### Supplied information

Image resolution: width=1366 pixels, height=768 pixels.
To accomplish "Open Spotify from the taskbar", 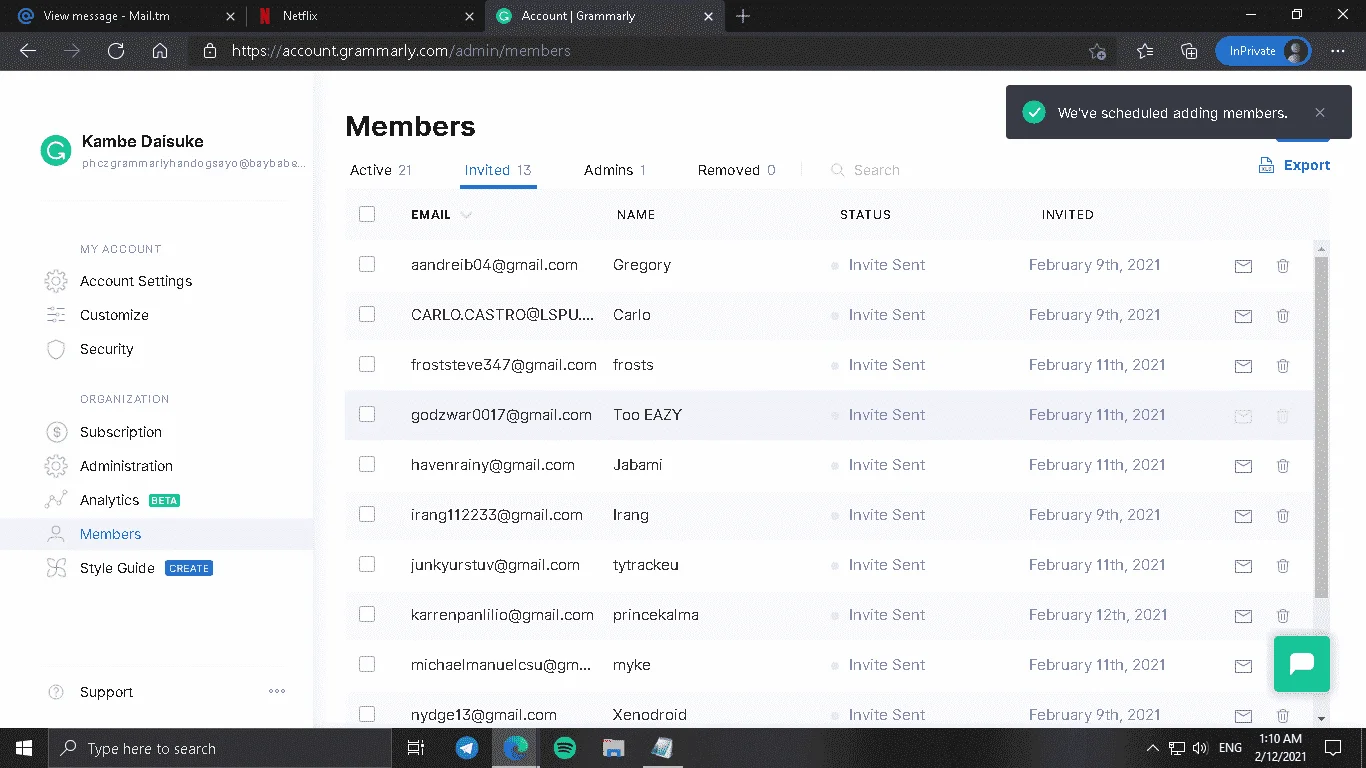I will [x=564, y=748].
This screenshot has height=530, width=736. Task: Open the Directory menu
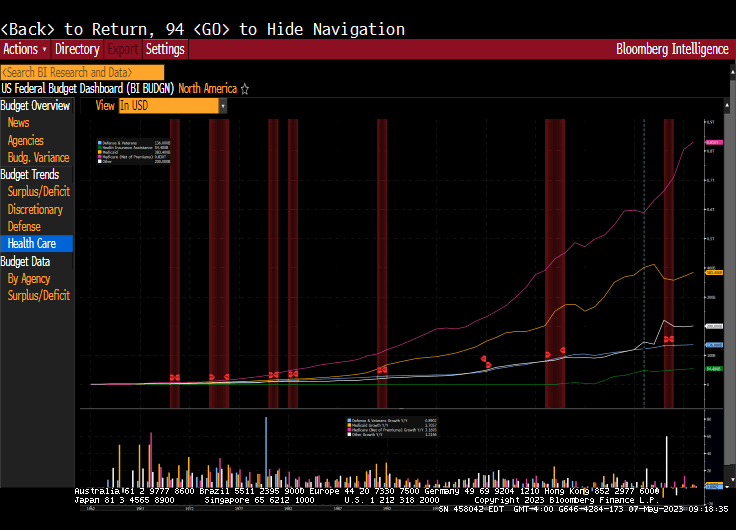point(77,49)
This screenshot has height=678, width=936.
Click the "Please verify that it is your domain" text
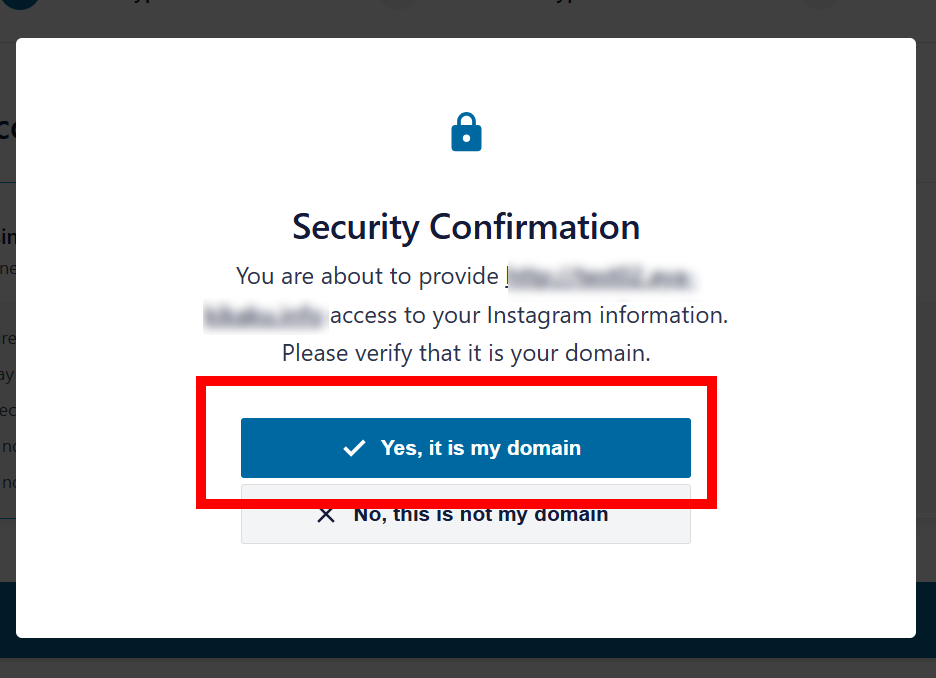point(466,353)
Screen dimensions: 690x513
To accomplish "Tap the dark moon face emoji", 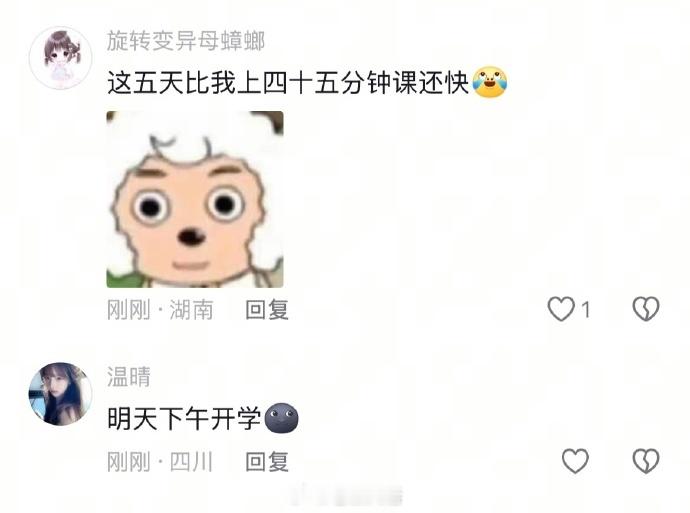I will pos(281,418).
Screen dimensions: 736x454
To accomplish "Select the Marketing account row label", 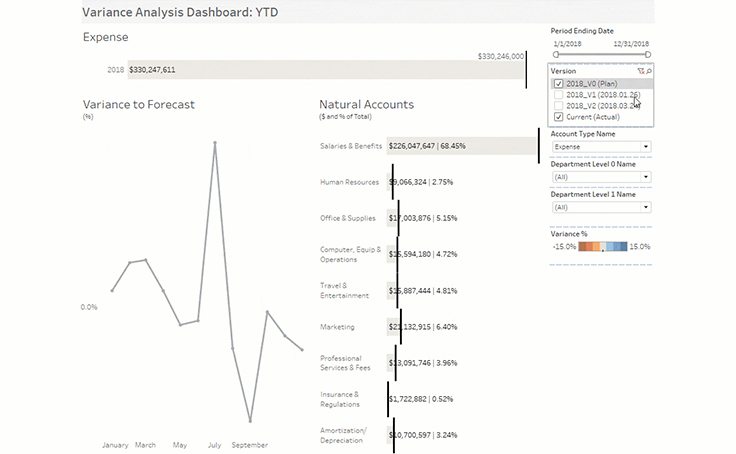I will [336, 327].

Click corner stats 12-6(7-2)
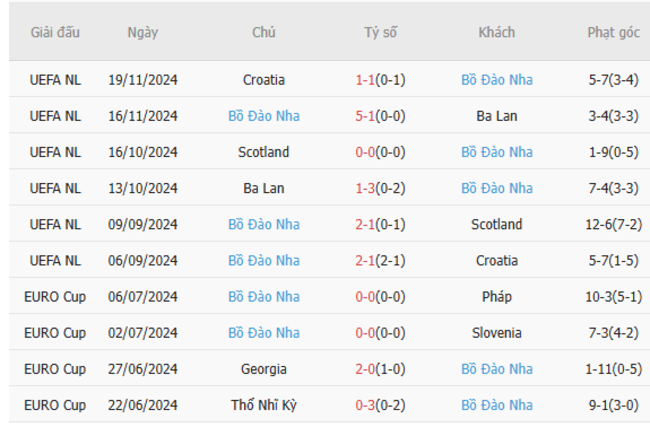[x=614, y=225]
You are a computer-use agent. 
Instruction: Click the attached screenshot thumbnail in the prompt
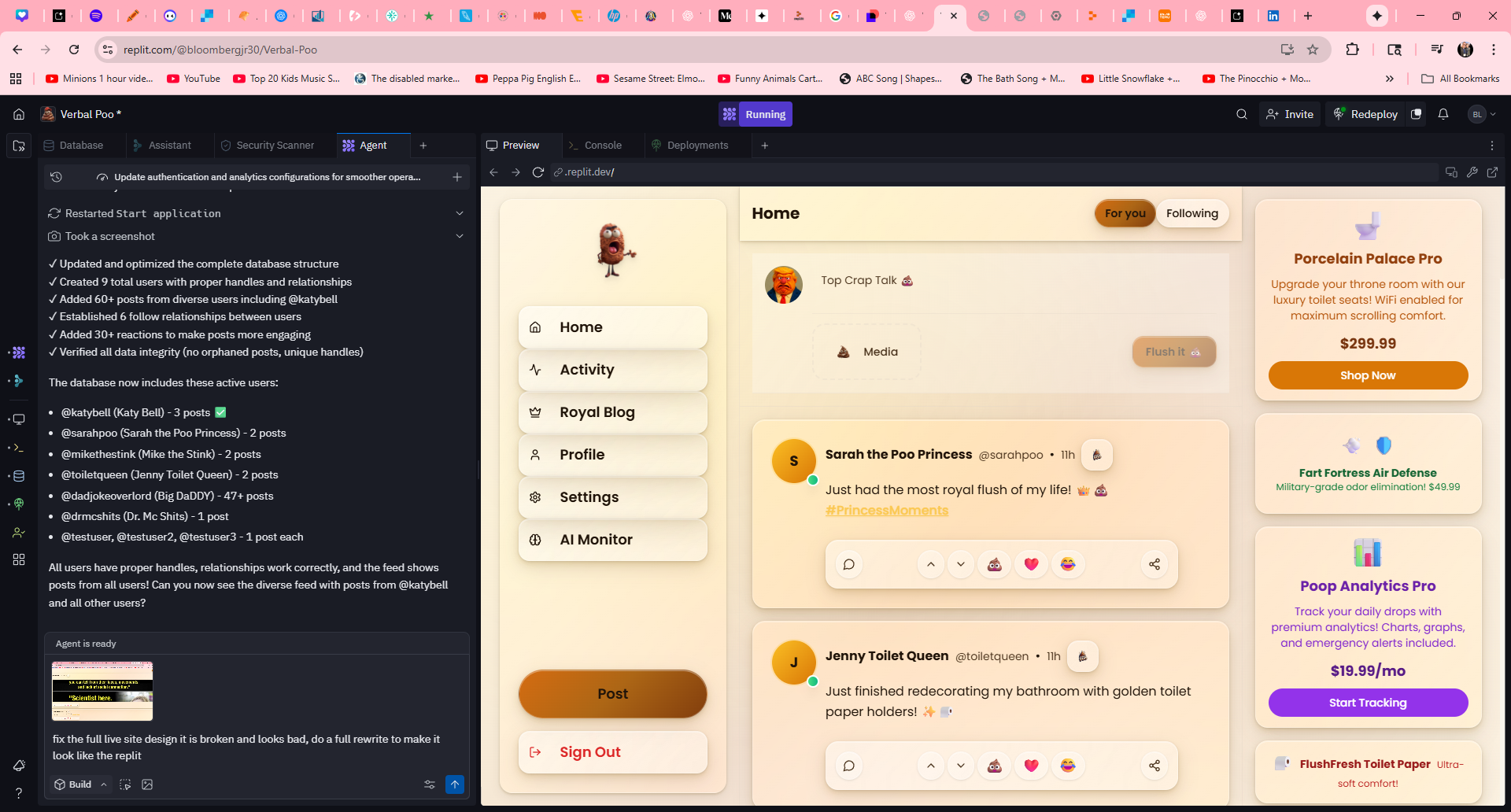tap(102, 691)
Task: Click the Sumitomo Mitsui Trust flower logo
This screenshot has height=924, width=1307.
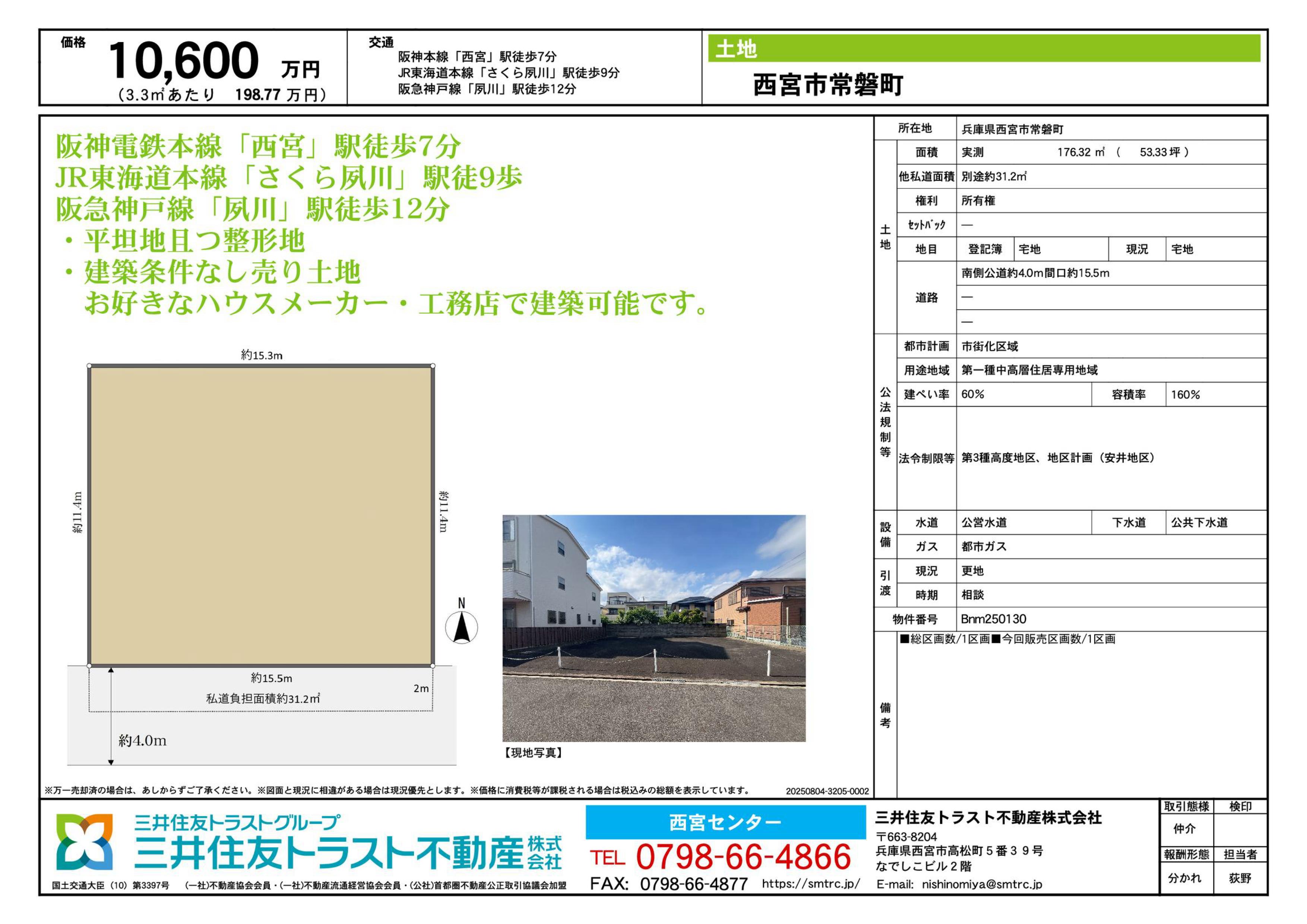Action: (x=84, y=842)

######

**Directions for this task:**
Rewrite the lines from the one containing "Click corner stats 12-6(7-2)" through the last line, replacing "Click" with "Press" and leaving everything else unchanged. Leave the pictures out.

**Result for this task:**
Press corner stats 12-6(7-2)
[x=614, y=225]
You are a computer-use agent. 
Instruction: Press the attached screenshot thumbnail in the prompt
tap(102, 691)
Task: Press the Sumitomo Mitsui Trust flower logo
This screenshot has height=924, width=1307.
Action: (x=84, y=842)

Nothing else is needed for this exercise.